И пусть бы оно так, но как-то горько, обидно за нас! Это, как понавдоль берега реки, сопровождающее бытие, наивное ожидание некоего чуда. Разве можно не заметить, не понять, что вот оно, необыкновенное, уже произошло? И свет виден тебе, и холодок затиня2
бросает в дрожь. А соль высохших слёз, испарины или морской волны на коже… она есть?! Тонкая, нежная, как иней, обметавший губы чертополоха осенним рассветом… Ну, так чего же тебе ещё, человек?!Жизнь всегда с чистого листа. От того-то мы рады любому её началу, – белесому ростку; младенцу, в улыбке приоткрывшему беззубый рот; щенку, заснувшему с каплей молока на подбородке. Только неможно3
таить в себе ту радость, но стоит растравливать её, будто рану, чтобы не заметить, пропустить мимо сердца тот миг, в который однажды сказанные и некогда написанные тобой слова, падут семенами в землю.– Чтобы прорасти и быть вновь?!
– Как знать, как знать…
Почтальон
Мне нравилось зазывать нашего почтальона в квартиру. Особенно в летние каникулы, когда соседская детвора веселилась в деревне у бабушки, удила рыбу, купалась, полола огурцы и грызла морковку, прямо так, выдрав её из земли и отерев о штанину. Вся моя родня давно уж перебралась в город, так что ехать было не к кому, заняться, кроме чтения, нечем.
Загнав веником клубы пыли под кровать, бледный, с головной болью томился я в комнате, читая всё без разбору и закусывал, запивая хлеб холодным, бордовым до черноты, сладким чаем. Когда от буханки оставались лишь крошки, я вспоминал о чесноке, и ел его без ничего, просто макая в соль. Было горько, но съедобно вполне. Из дому я выходил только для того, чтобы купить наказанное матерью или совершить очередной набег на библиотеку.
Почтальон, что разносила почту по нашей улице, была крупной, грузной женщиной. Такими в книжках советской поры обычно рисовали доярок. Ремень коричневой сумки, которую распирало от обилия газет, журналов и писем, оттягивал её плечо. Привычная к тяжёлой работе, женщина обыкновенно шла вразвалочку, с вросшим в лицо выражением страдания, отчего её делалось неизменно жаль. Хотелось перенять сумку, зазвать в кухню, усадить на табурет и напоить чаем.
Иногда мне удавалось сделать это. Едва на двери квартиры хлопала крышка почтового ящика, я выглядывал в коридор:
– Здравствуйте! Передохните немного! Вижу, что вы устали! Зайдите хоть ненадолго!
Женщина всякий раз недоумённо поднимала на меня глаза, она была довольно невысокой, – и принималась неумело отказываться. Хорошего ей, видно, в жизни предлагали мало, а поработать, помочь, услужить, – привычки не соглашаться у неё не было.
Осторожно угнездившись на табурете, будто бы он был сделан из яичной скорлупы, женщина ставила на пол подле себя сумку и замирала, едва позволяя себе вздохнуть.
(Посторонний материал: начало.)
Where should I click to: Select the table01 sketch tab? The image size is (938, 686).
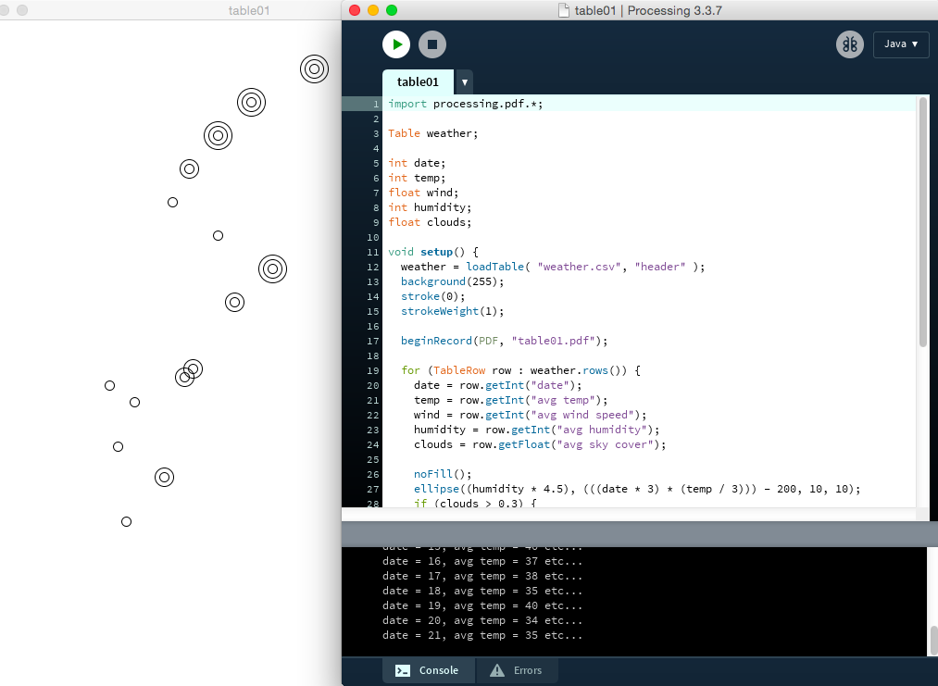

– Вам покрепче или пожиже? – Интересовался я, наливая заварку в красивую фарфоровую чашку.
– Да я из кружки… водички… – Тихо и испуганно отзывалась женщина, но я настаивал, и клал вволю сахару, не спросясь. Покуда она, заметно стесняясь, пила маленькими глотками чай, я, дабы не быть помехой гостье, отходил к окошку, и возвращался лишь заслышав, как дно опустевшей чашки касается стола, осторожно и беззвучно почти. Так листья трогают землю осенней порой.
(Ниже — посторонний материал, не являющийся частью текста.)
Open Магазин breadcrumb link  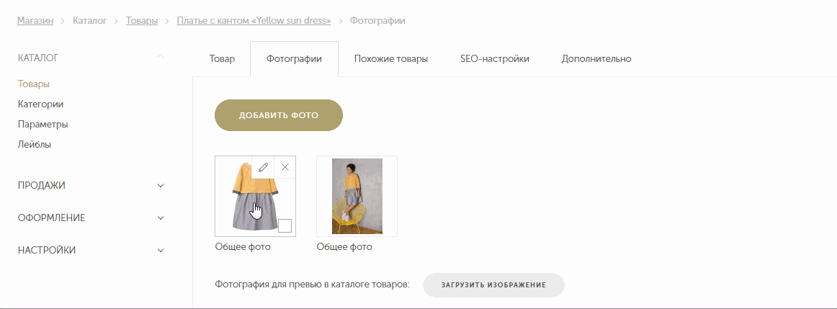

Розовая от чаю, женщина немного сдвигала свой платок к темечку, и принималась рассказывать, каково оно жилось в деревне. Она и вправду некогда была дояркой, да сын выписал её в город, помогать. И теперь она едва уживается со снохой, но вернуться в деревню не может, так как дом давно продан, а деньги отданы сыну.